If you’ve seen the movie, you’ll know that Scarlett goes to Atlanta anyway, because that’s where Ashley will be. And there I was, in the same town, and yet that other possibility loomed before me. What would have happened if Scarlett had gone to Savannah instead?
So I went to Savannah for her, in my mind, of course. And when I gave up my headspace to that town, not the one that I’d seen overhead on bright green road signs, but the fictionalized version, the Savannah that I had imagined, the Savannah that I wanted it to be, the pen in my hand couldn’t write fast enough. As Addie began to tell me her story, her voice became clearer, and easier to understand, while I wrote by a dimly lit lamp on the bed in my grandfather’s guestroom.
Looking back, I now realize that I never knew how pivotal that moment was at the time. But isn’t that how life is? You don’t appreciate how great a film is, until 75 years have passed and not a single movie since has been anything like it.
I want to see Savannah one day – the real thing, in the flesh, not that moving image in my mind – and I will. I’ll make sure to stop by Atlanta on the way though. Sure, it’s 250 miles out of the way and in a totally different direction, but I would feel lost any other way. Because in my mind, I had to go to Atlanta to get to Savannah.
Besides, I hear they have a really nice Margaret Mitchell Museum, in memory of the beloved author, who fashioned an epic romance of Southern belles and gentleman and war, and most poignantly, all things that were swept up, lost forever, and quite literally, Gone with the Wind.
I’ll read the road signs, and I’ll follow the map. But no compass could ever lead me towards that blessed destination in my mind, that Savannah, that Tara, or that Atlanta. Because they are all one in the same, infinite points, simultaneously splitting and converging, only to do the same thing again.
I know where I’m going, and I know where I’ve been, because all of the tire tracks always lead back to the same place – that dark, secluded, mystical haven of fortune and fate.

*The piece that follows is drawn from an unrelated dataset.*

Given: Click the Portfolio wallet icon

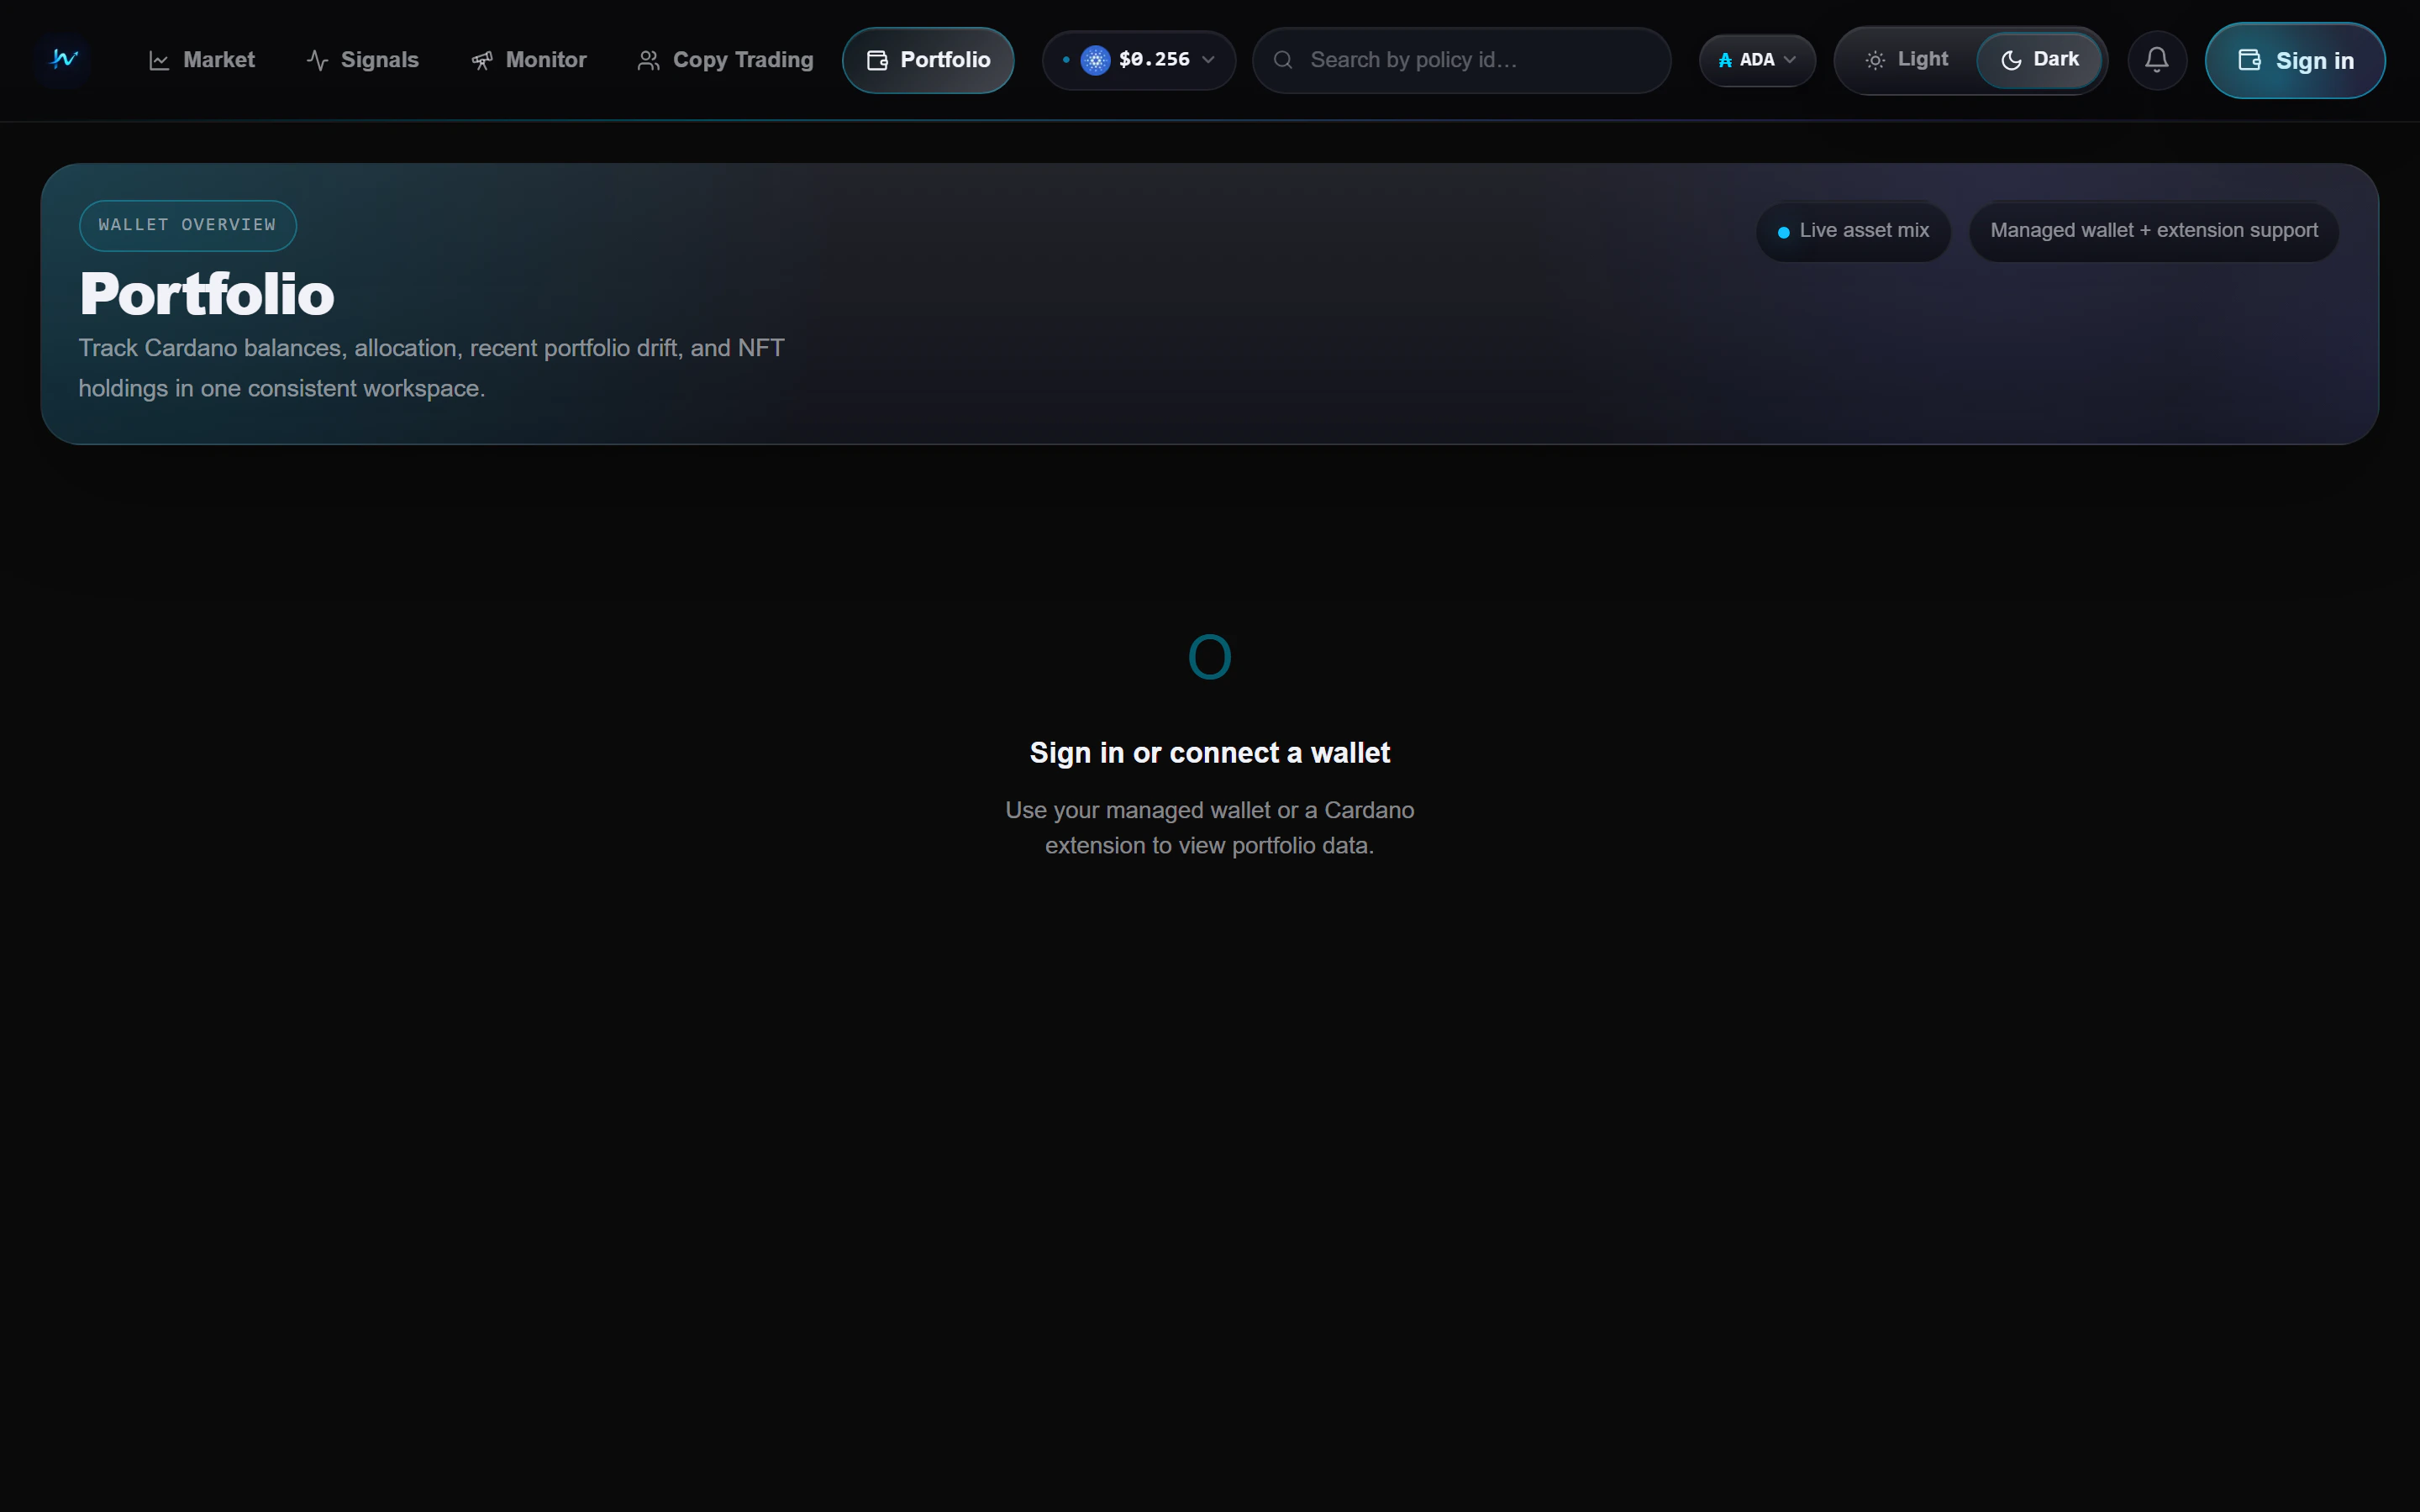Looking at the screenshot, I should click(x=876, y=60).
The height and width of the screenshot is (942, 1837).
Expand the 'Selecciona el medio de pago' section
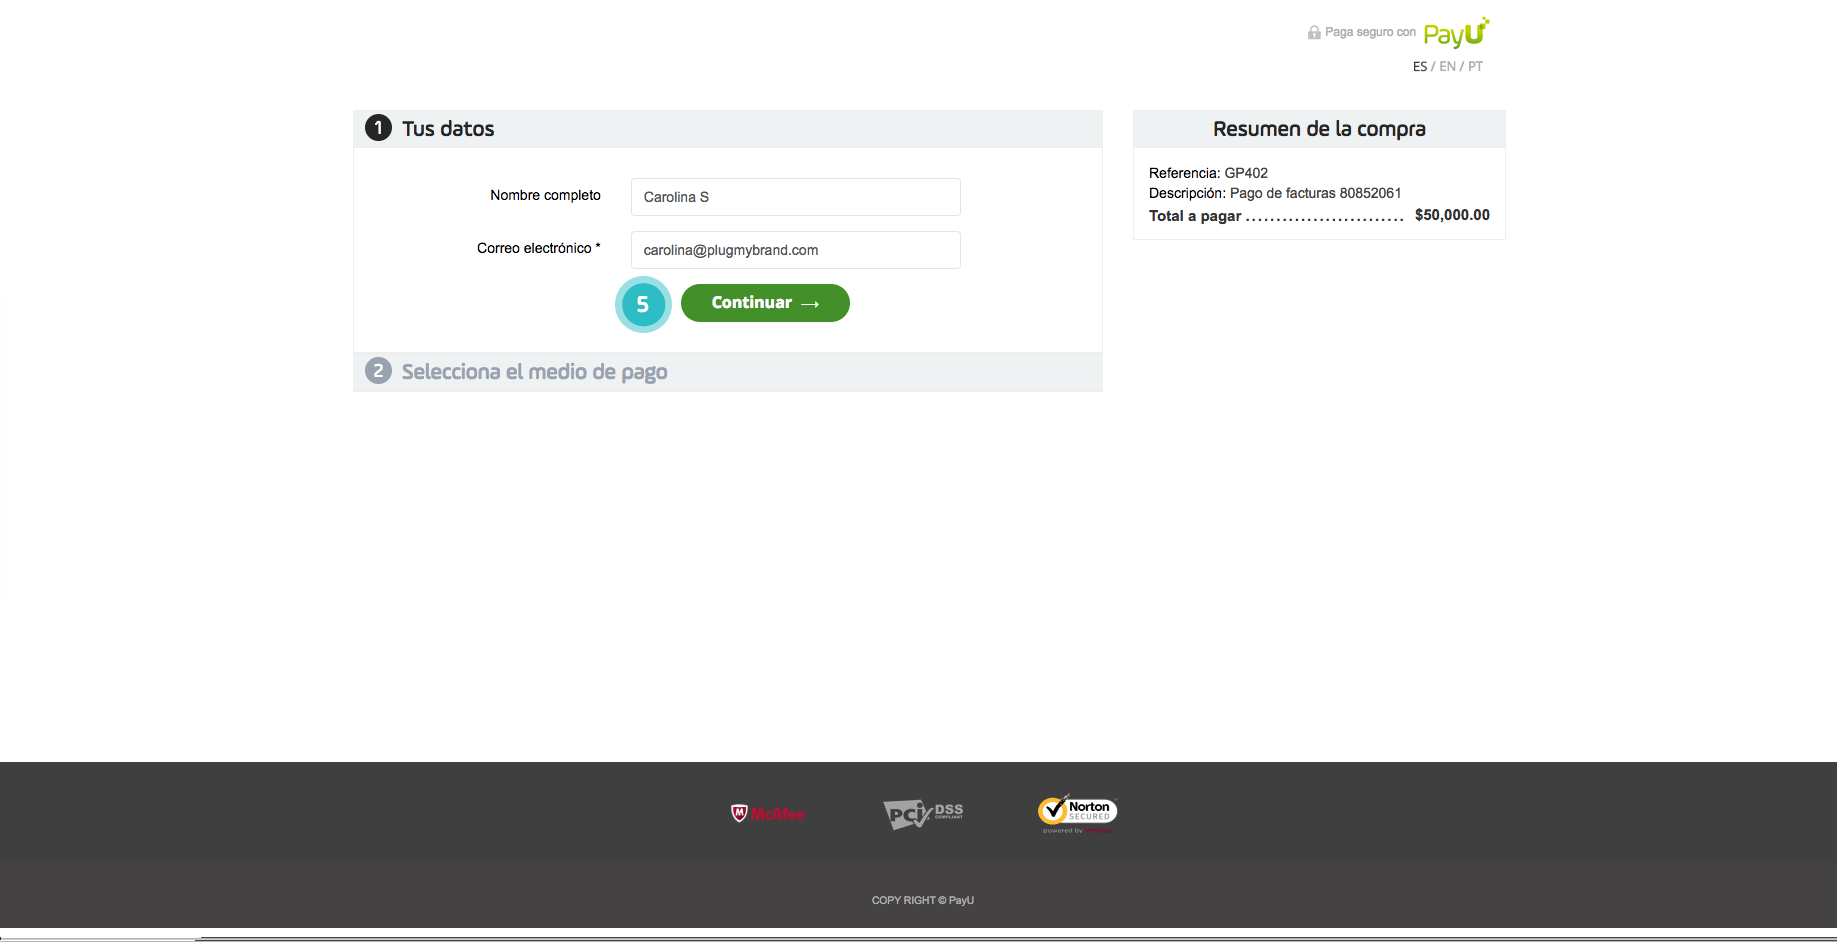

On a chilly December night in Savannah, Georgia, seventeen-year-old Addie Smith dreams of an alluring young man, too mysteriously handsome to be real. When spring semester commences the following week, at Maple Creek High, a new student, named Tom Sutton, arrives, bearing a striking resemblance to the beautiful stranger from Addie’s dream. Addie feels inextricably drawn to Tom, and his rare, unwavering resiliency, as the enchanting nature of first love takes hold. But when a cold-blooded criminal returns to Savannah, in pursuit of a long-forgotten possession, Addie must confront the darkest secrets of an elusive, hidden past that threaten to destroy her future.
Author Bio: Lindsay Marie Miller was born and raised in Tallahassee, FL, where she graduated from high school as Valedictorian. Afterwards, Lindsay attended Florida State University and graduated Summa Cum Laude with an English Literature major, Psychology minor, and Specialized Studies in Markets and Institutions. Lindsay began writing young-adult romances at the age of 16 and had completed 6 (unpublished) novels by the age of 20. Her debut novel, Emerald Green, has just been released as the first installment in a four-part series of young-adult romantic thrillers. In her free time, Lindsay enjoys singing, playing the piano and guitar, and writing songs. Lindsay currently resides in her hometown of Tallahassee, FL, where she enjoys summers under the sun, in the company of beloved family and friends.